Required action:
When you spot the word "agent" in a line of the data below, copy that line.

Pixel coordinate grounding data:
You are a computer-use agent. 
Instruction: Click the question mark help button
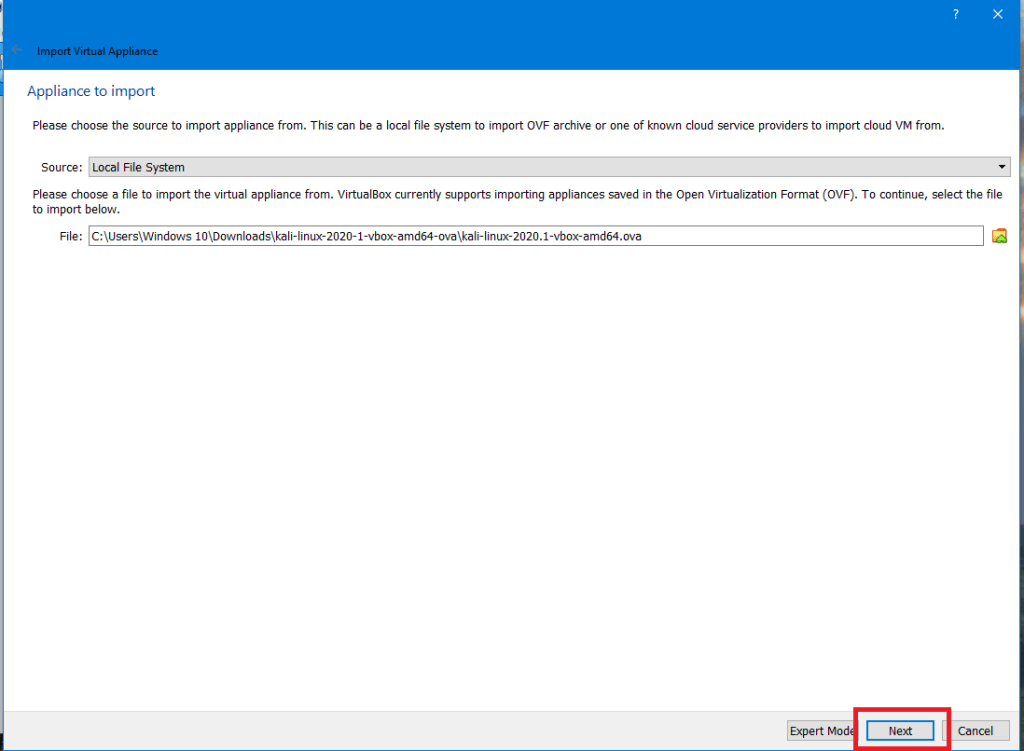pos(956,14)
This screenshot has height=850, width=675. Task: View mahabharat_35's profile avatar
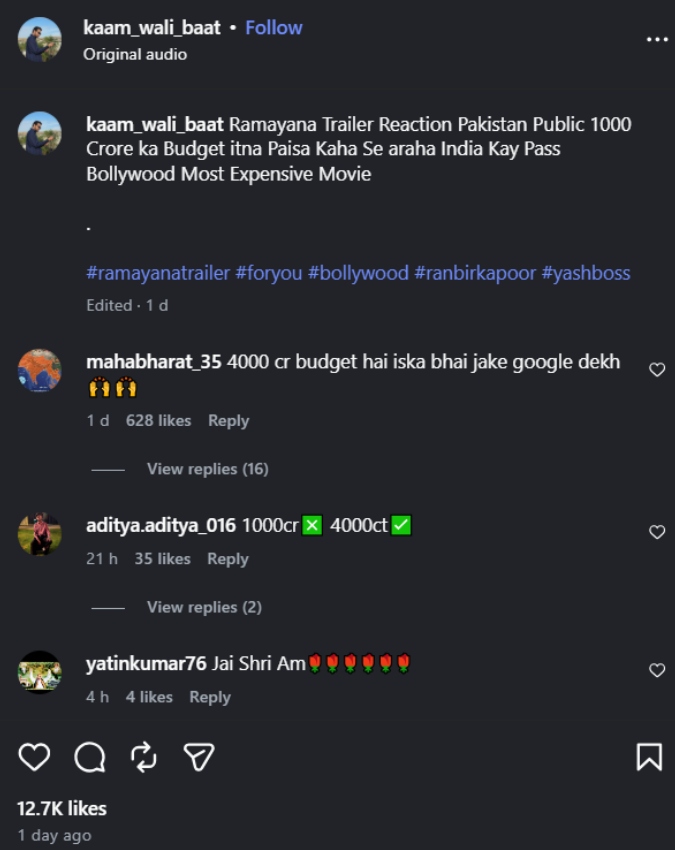(40, 370)
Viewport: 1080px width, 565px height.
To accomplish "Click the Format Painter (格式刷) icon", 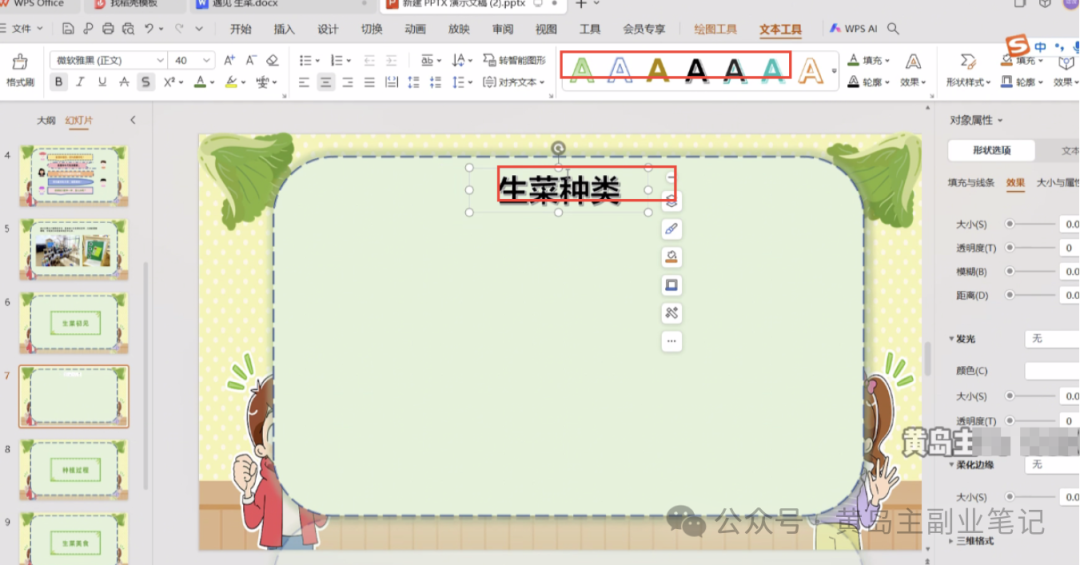I will coord(20,68).
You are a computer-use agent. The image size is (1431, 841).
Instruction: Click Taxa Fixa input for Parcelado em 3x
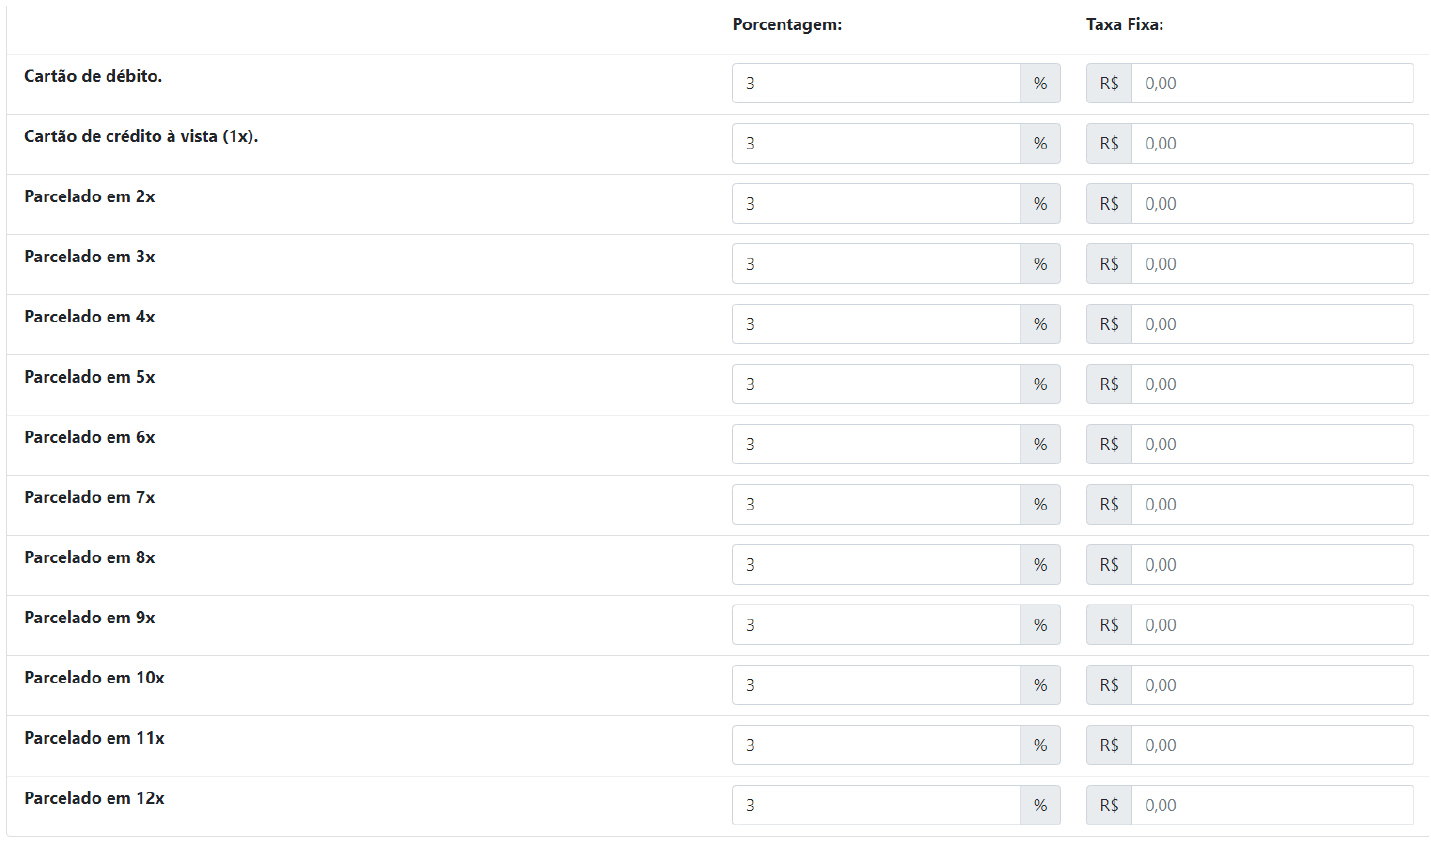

Your solution:
You are a computer-use agent. 
You are a computer-use agent. The image size is (1431, 841).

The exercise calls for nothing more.